Eye Tracking Caught the Knowledge Experts Don't Know They Have
Experts are famously bad at explaining how they do what they do. A master glassblower can demonstrate the exact pressure to apply to molten glass, but ask them to put it in words and the description will be frustratingly vague. A radiologist can spot a suspicious shadow on an X-ray that a resident walks right past, but articulating the visual reasoning often reduces to "it just looks wrong." This kind of embodied expertise - what philosopher Michael Polanyi called tacit knowledge - has long been considered the one form of human skill most resistant to transfer.
A team at MIT has found a way to pull some of it out.
What the eyes give away
In a study published in the Journal of Neural Engineering, researchers tasked 30 volunteers with classifying a series of images into one of two groups. Each image showed two shapes on opposite sides - squares, triangles, circles, in various colors and patterns - but only one side was actually relevant to the correct classification. The volunteers were given no rules or guidance. They had to figure it out through trial and error over more than 120 images.
While they worked, the team tracked two channels of data: where participants' eyes went (using cameras), and where their cognitive attention landed (using EEG sensors tuned to detect brain waves synchronized with the flickering of each shape). Together, these measurements produced maps of each participant's visual and cognitive focus at every stage of the experiment.
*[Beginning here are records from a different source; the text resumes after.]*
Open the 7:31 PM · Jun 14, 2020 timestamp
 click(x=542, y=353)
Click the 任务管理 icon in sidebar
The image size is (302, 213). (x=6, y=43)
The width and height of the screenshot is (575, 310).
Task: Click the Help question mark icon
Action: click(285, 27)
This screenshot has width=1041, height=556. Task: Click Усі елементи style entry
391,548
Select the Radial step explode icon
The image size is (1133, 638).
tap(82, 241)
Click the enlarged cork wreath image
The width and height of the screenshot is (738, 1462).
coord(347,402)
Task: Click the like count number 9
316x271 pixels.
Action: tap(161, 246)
The maps told a clear story. Early in the experiment, when participants were essentially guessing, their attention spread across both sides of each image. As their accuracy improved, their focus converged - without their noticing it - onto the side that was actually informative. They had learned something, but they had not learned it consciously.
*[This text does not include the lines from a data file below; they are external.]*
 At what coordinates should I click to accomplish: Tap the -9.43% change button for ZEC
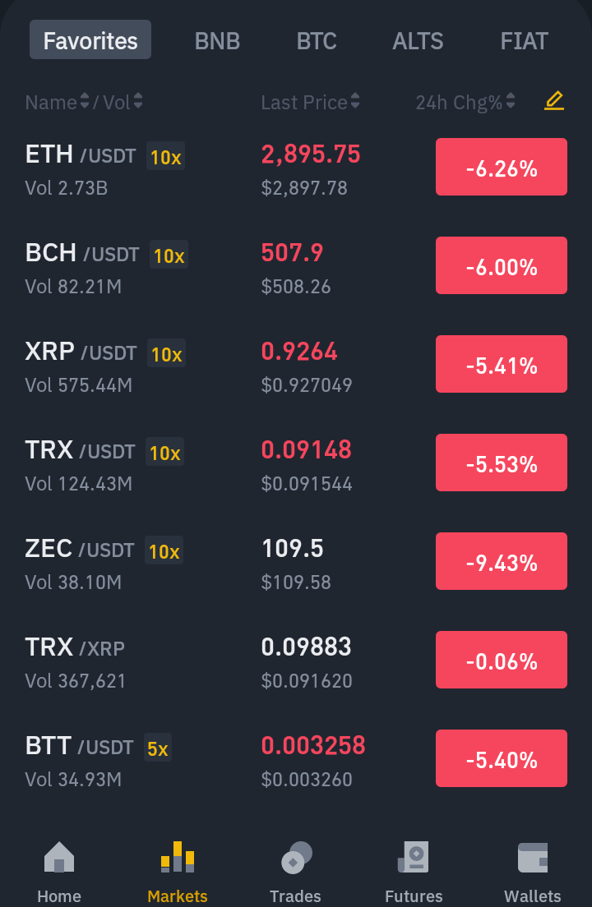coord(502,561)
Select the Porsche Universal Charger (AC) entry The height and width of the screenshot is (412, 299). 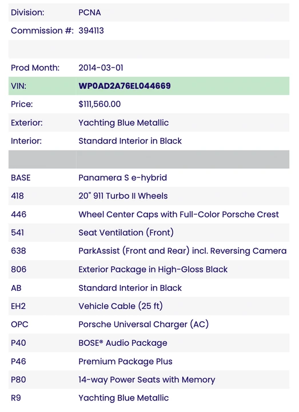(143, 324)
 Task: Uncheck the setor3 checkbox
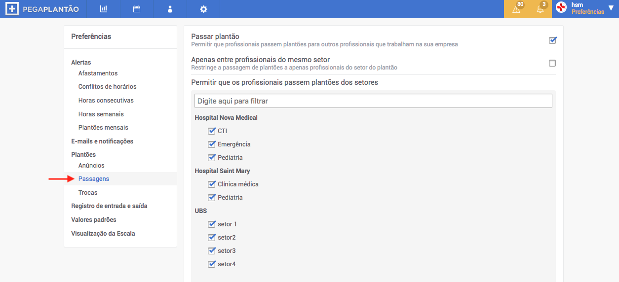tap(212, 251)
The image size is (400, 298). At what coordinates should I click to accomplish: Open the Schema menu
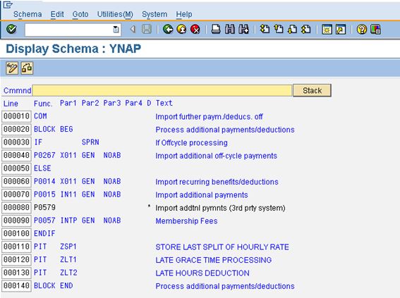coord(28,14)
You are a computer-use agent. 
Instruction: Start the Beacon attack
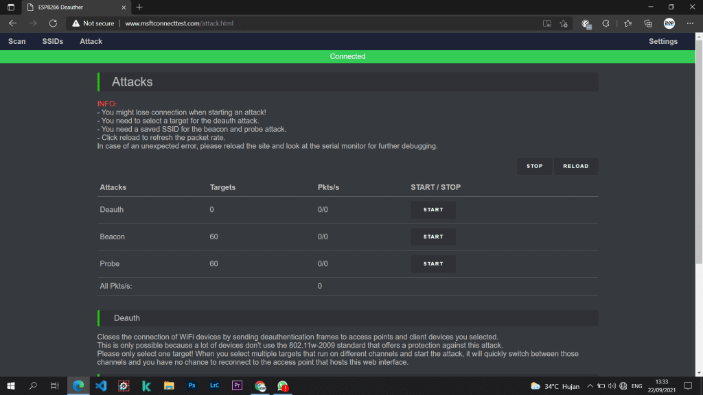tap(433, 237)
"They were unconsciously focusing their attention on the part of the image that was actually informative," said Alex Armengol-Urpi, a research scientist in MIT's Department of Mechanical Engineering and the study's lead author. "So the tacit knowledge they had was hidden inside them."
Making the invisible visible
When the researchers asked participants to describe how they approached the task, the volunteers consistently said they tried to look at the whole image. They were not lying - they genuinely did not know their attention had shifted. The tacit knowledge was inaccessible to introspection.
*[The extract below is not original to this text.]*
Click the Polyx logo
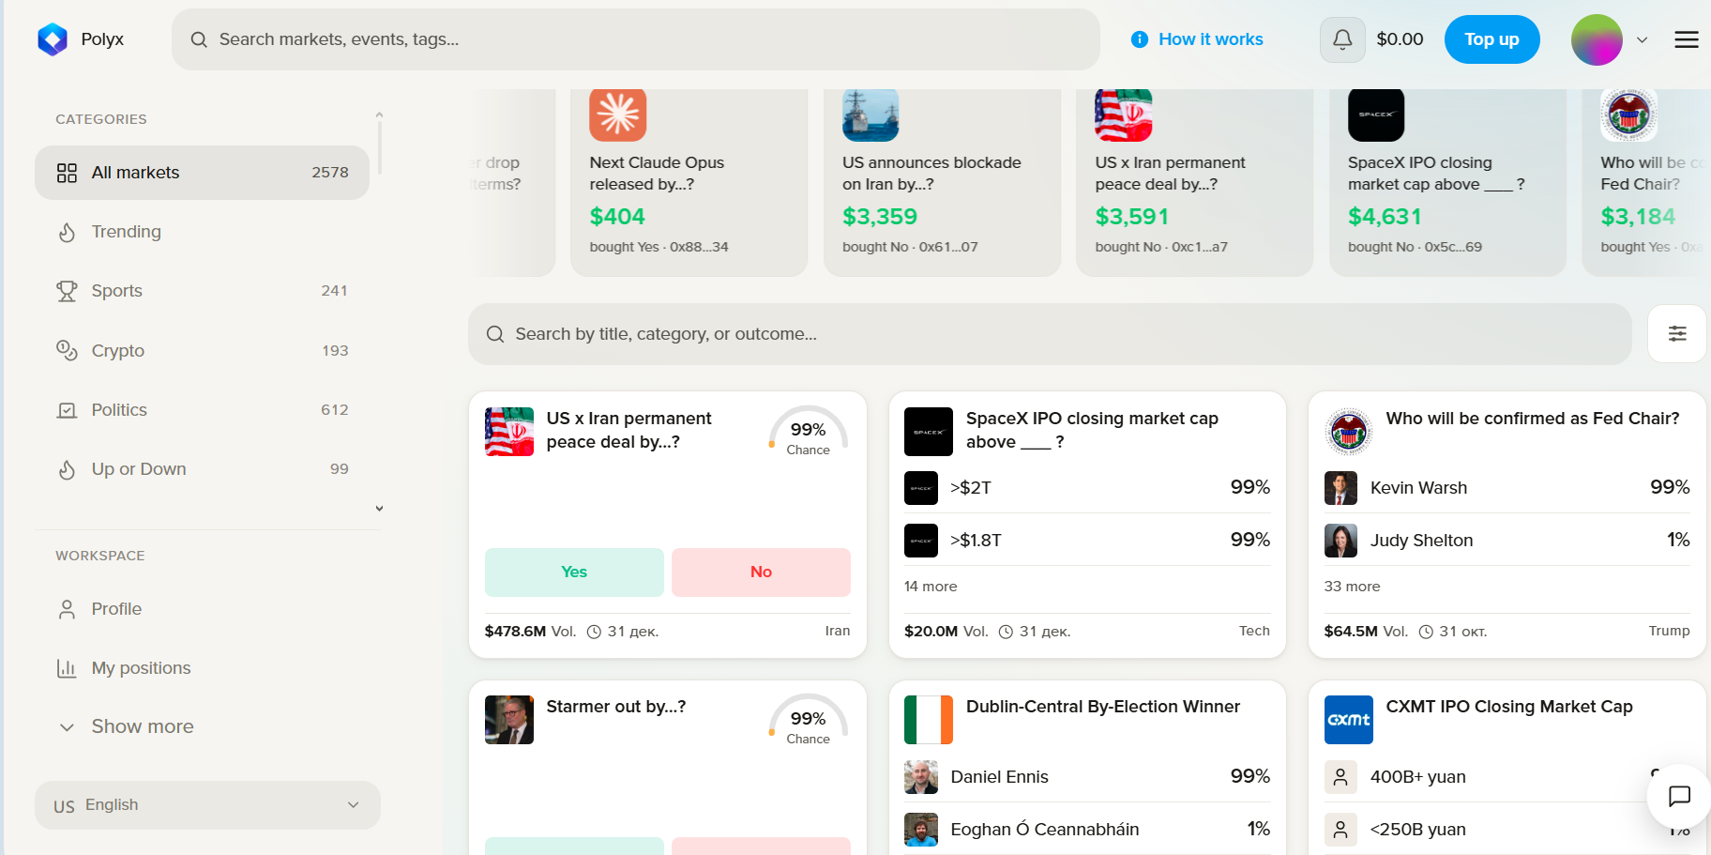1711x855 pixels. tap(53, 39)
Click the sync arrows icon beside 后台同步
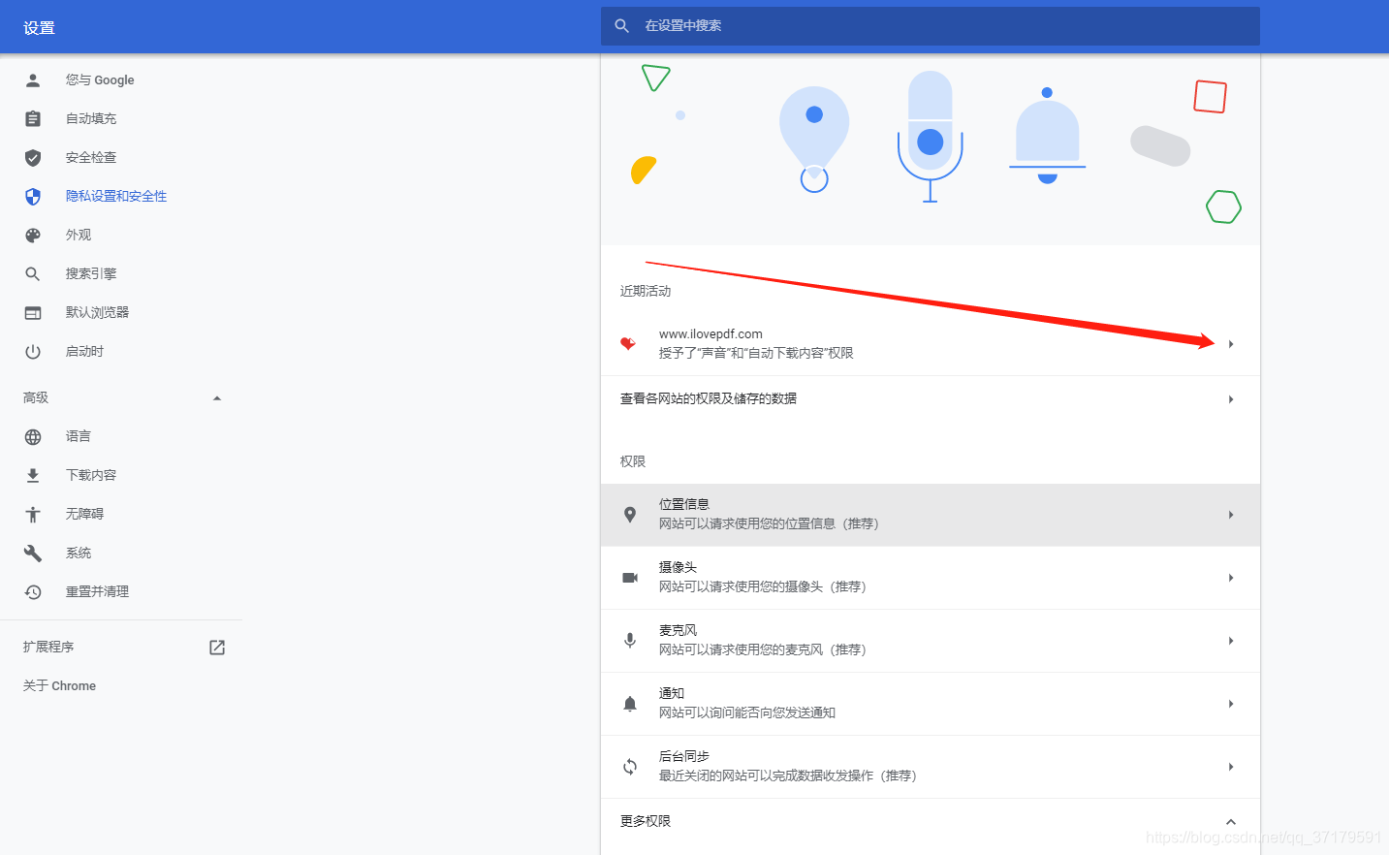Image resolution: width=1389 pixels, height=855 pixels. [630, 766]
The researchers then showed each participant the maps of their own gaze and attention, side-by-side comparisons of their early novice phase and their later expert phase. When participants were then given additional images to classify, their accuracy improved beyond the expert level they had already reached.
This finding is the key one. It is not merely that tacit knowledge exists and can be detected - that had been suggested before. It is that making it explicit, by showing experts a visual record of their own unconscious behavior, enhances their subsequent performance. The knowledge, once surfaced, becomes usable in a different and more effective way.
Where this might actually matter
Armengol-Urpi is quick to note that the study involved a controlled, abstract visual task. Whether the same principle generalizes to more complex real-world expertise is a research question, not an established fact. But the underlying logic is suggestive: any domain where skill involves learned perceptual focus - where experts have learned to look at the right thing, even if they cannot say what that thing is - might be amenable to this kind of gaze-map feedback.
The team is currently extending the approach to glassblowing, table tennis, and medical imaging interpretation. All three involve long training periods, high performance variance between novices and experts, and the kind of embodied perceptual skill that resists verbal instruction.
The potential application in medical training is particularly significant. Radiology, pathology, and dermatology all require practitioners to notice subtle visual features that experienced clinicians have learned to see and novices miss. If expert gaze maps could be extracted and shown to trainees as part of their education, it might compress the training time currently required to reach competence.
"We as humans have a lot of knowledge, some that is explicit that we can translate into books, encyclopedias, manuals, equations. The tacit knowledge is what we cannot verbalize, that's hidden in our unconscious," Armengol-Urpi said. "If we can make that knowledge explicit, we can then allow for it to be transferred easier, which can help in education and learning in general."
The research was supported in part by Takeda Pharmaceutical Company.